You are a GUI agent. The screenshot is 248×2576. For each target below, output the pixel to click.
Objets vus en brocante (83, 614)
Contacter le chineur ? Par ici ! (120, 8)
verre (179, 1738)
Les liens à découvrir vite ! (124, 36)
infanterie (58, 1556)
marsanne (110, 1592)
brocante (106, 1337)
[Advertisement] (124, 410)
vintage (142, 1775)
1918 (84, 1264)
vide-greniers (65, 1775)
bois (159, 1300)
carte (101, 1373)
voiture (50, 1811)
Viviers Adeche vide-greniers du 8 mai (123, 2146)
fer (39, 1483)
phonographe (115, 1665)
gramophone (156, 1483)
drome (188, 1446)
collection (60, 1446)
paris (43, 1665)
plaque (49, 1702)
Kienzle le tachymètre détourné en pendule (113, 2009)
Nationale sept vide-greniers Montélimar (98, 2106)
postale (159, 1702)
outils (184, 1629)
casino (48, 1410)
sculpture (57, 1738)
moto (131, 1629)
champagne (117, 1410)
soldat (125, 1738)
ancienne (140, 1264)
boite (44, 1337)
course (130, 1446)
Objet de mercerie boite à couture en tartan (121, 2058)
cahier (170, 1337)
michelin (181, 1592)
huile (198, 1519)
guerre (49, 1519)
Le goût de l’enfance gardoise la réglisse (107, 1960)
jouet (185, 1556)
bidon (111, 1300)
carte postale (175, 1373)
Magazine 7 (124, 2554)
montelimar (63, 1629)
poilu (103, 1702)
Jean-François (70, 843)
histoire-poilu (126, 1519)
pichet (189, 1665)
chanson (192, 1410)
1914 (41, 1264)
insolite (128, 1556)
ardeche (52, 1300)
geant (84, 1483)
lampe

══════════════════════════════

| Exercise objective |
Repeat exactly the lines above, starting with the line that contains "ancienne (140, 1264)" and ending with the last line, both included, and nothing else.

| Response below |
ancienne (140, 1264)
boite (44, 1337)
course (130, 1446)
Objet de mercerie boite à couture en tartan (121, 2058)
cahier (170, 1337)
michelin (181, 1592)
huile (198, 1519)
guerre (49, 1519)
Le goût de l’enfance gardoise la réglisse (107, 1960)
jouet (185, 1556)
bidon (111, 1300)
carte postale (175, 1373)
Magazine 7 (124, 2554)
montelimar (63, 1629)
poilu (103, 1702)
Jean-François (70, 843)
histoire-poilu (126, 1519)
pichet (189, 1665)
chanson (192, 1410)
1914 (41, 1264)
insolite (128, 1556)
ardeche (52, 1300)
geant (84, 1483)
lampe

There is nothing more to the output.